It was like his experience with Sonny all over again — a “Here I Go Again” moment. But now he was an adult with experience. The hopefulness was making him forget what things were like with Sonny.
Just because Paul has the same blood as my dad, it doesn’t mean that Paul will be a part of our family. He may have given my dad life, but that doesn’t make him his dad.
It’s only been a few months since my dad first tried to contact Paul, but the process has been frustrating and he’s not sure if he’ll continue to reach out.
Now — “When All Is Said and Done”
As a new adult, I find it difficult to look at my dad as the complex human being he is.

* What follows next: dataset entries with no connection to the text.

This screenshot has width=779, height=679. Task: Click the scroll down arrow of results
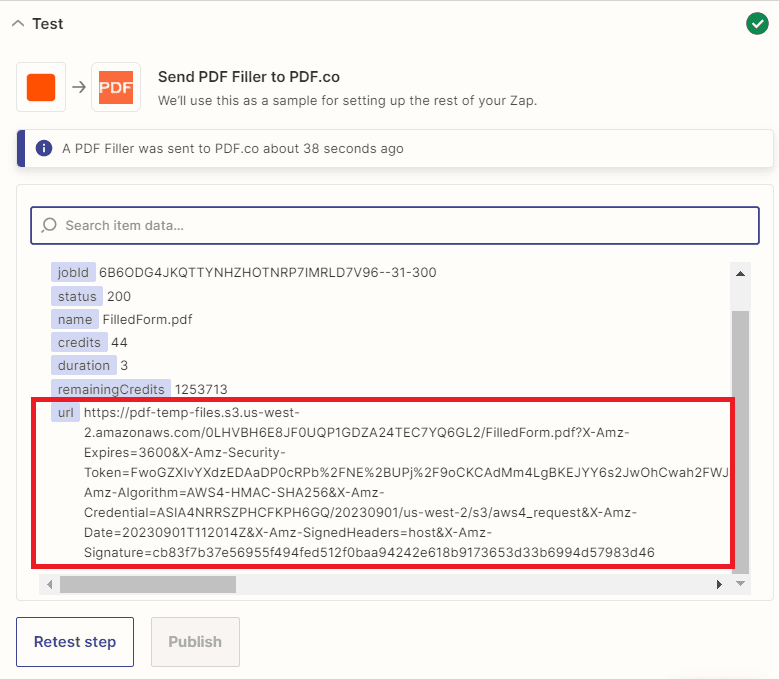(x=740, y=583)
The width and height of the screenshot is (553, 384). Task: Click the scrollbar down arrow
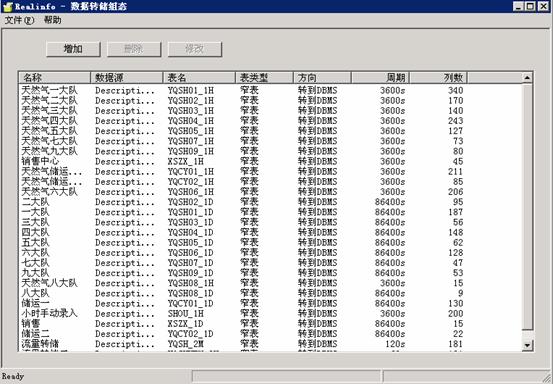[x=527, y=345]
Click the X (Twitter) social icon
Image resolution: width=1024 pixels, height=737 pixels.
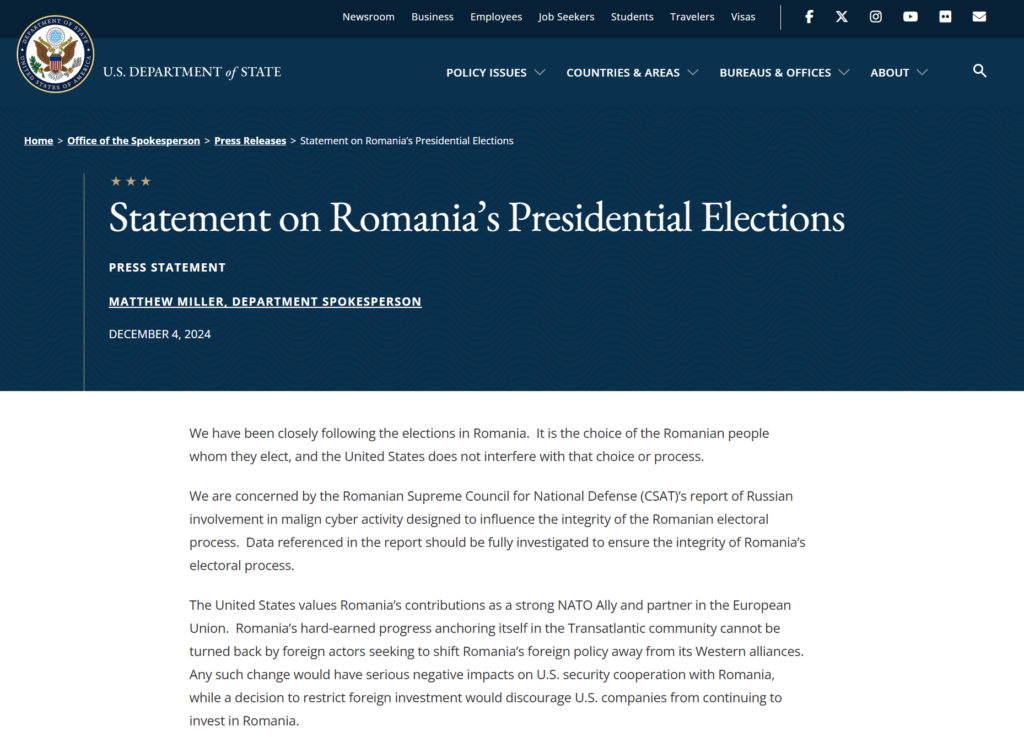[x=842, y=17]
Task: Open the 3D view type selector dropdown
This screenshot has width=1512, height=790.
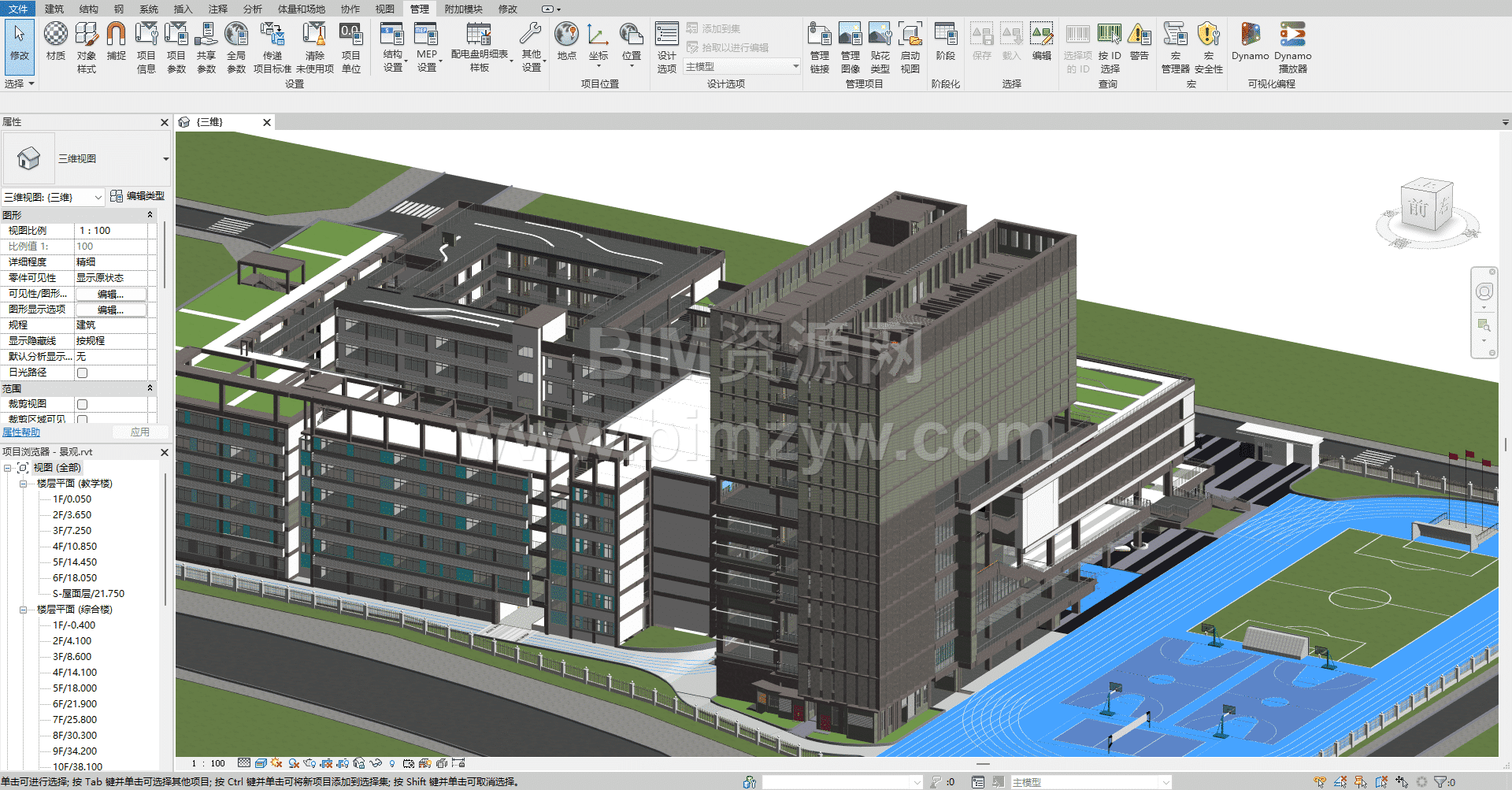Action: (165, 159)
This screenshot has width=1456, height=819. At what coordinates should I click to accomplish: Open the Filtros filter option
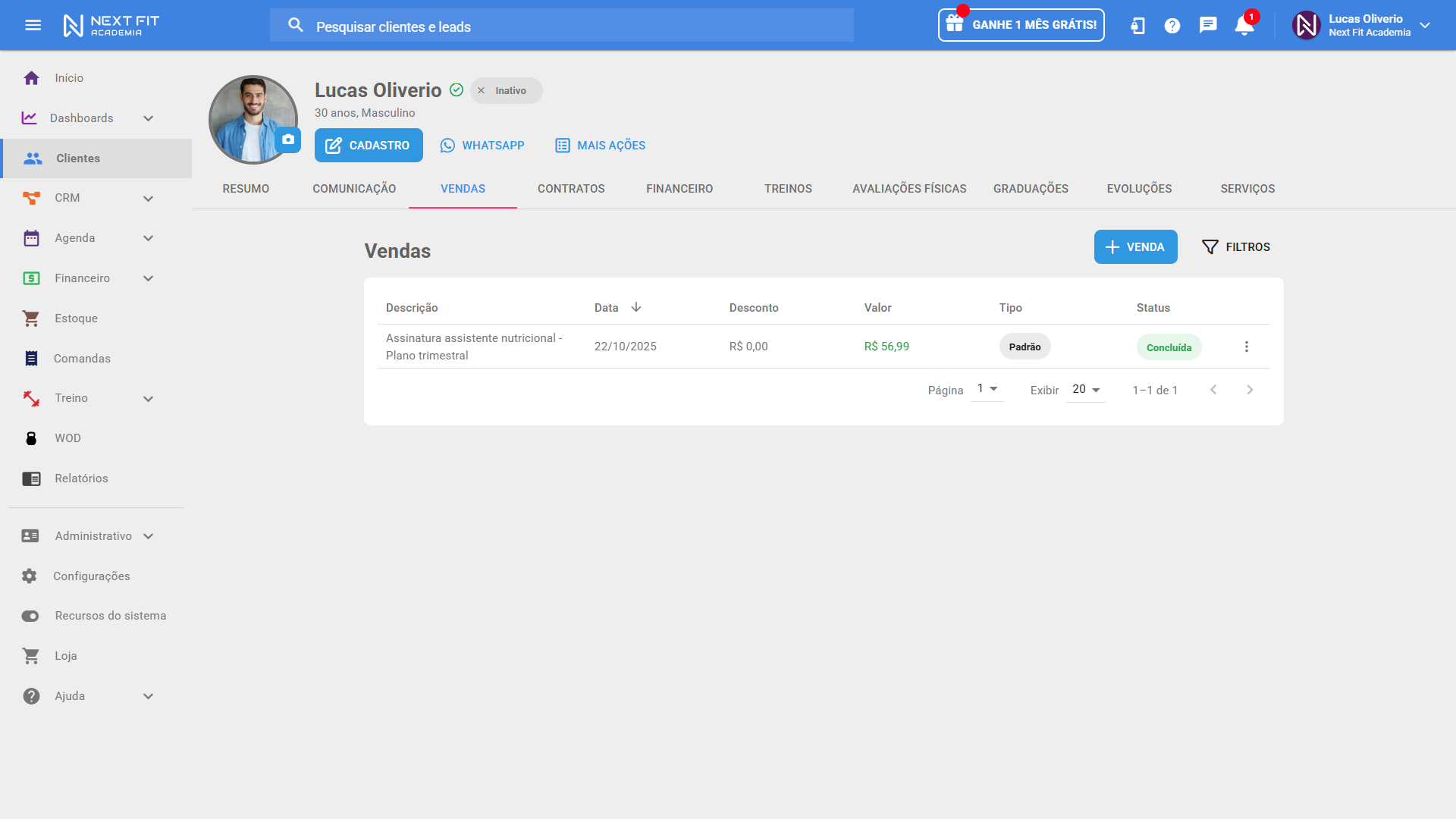(1236, 247)
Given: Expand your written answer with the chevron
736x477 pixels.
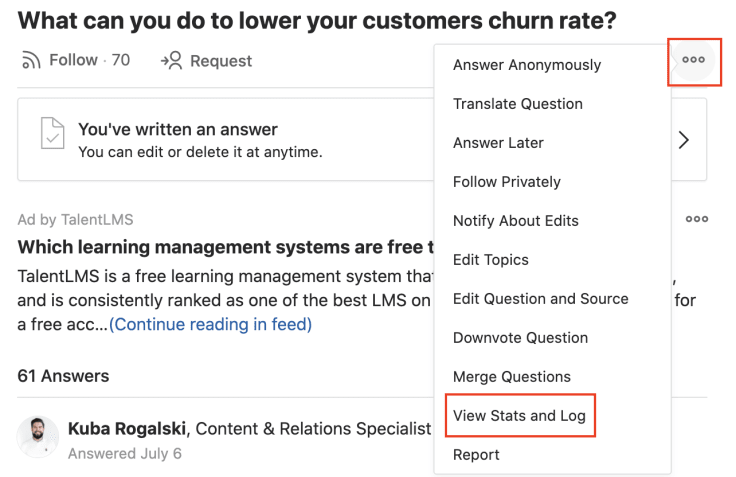Looking at the screenshot, I should click(683, 140).
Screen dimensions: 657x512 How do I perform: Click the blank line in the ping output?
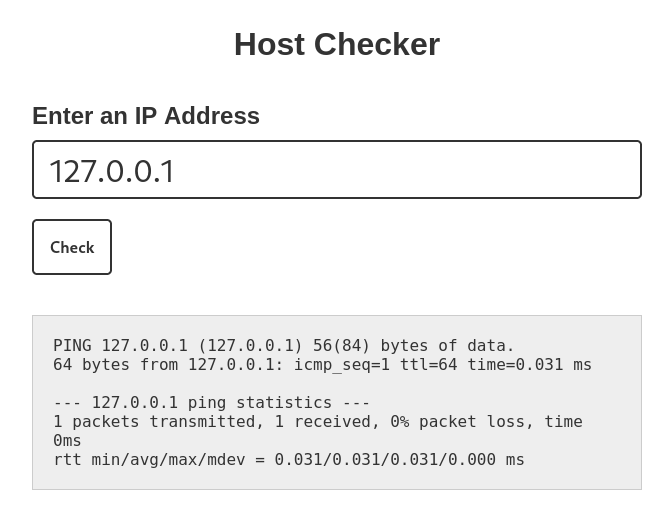coord(300,384)
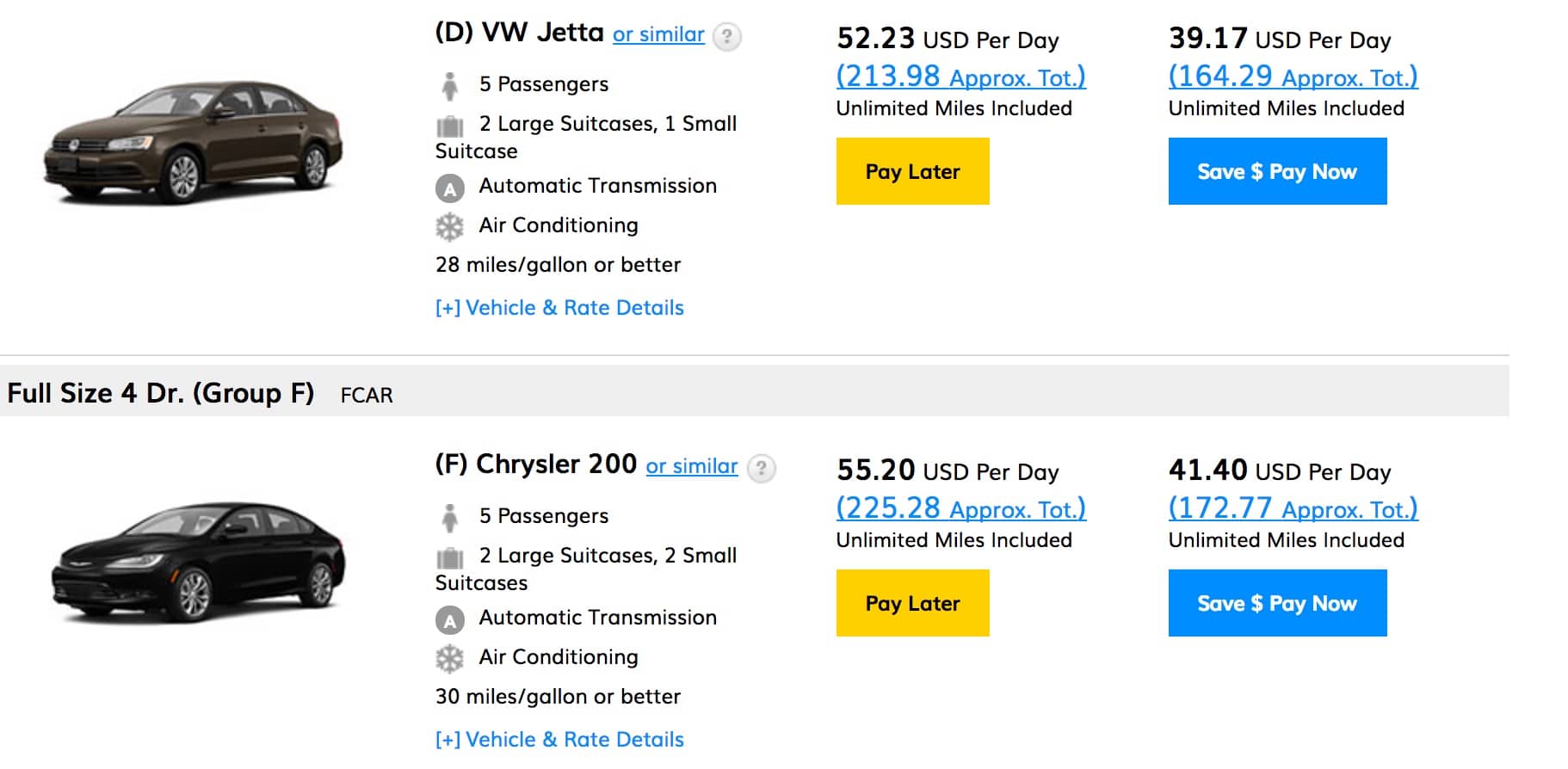1568x769 pixels.
Task: Open the 213.98 approximate total link
Action: 960,76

Maybe it’s because I fear change and don’t want my childhood to end. Maybe it’s because I don’t want the image of him in my head to be tainted by what he’s been through. But the more I think about it, the more I realize the difficulty comes from wishing my dad had just one father like I do — a dad who puts effort into making sure his kids to have a good life. A dad that takes little me out to a sports game and lets me have a sip of his beer. He puts on a brave face when he’s scared, so that I can be brave too.
In her book, Gibson uses an analogy about how shining light on the past is necessary for children of emotionally immature parents to be able to break the cycle and move forward. The light shines on everything, not just what someone wants to see, but the bad stuff as well — that’s how light works. For children who grew up with emotionally immature parents, healing from the past isn’t easy. It takes a toll.
The light my dad is shining on his past, has brought up stuff that is tough for me to reconcile with, but it is also allowing me to see my dad more fully.
“When All is Said and Done,” everyone has a father, but I’m one of the lucky ones who has a dad.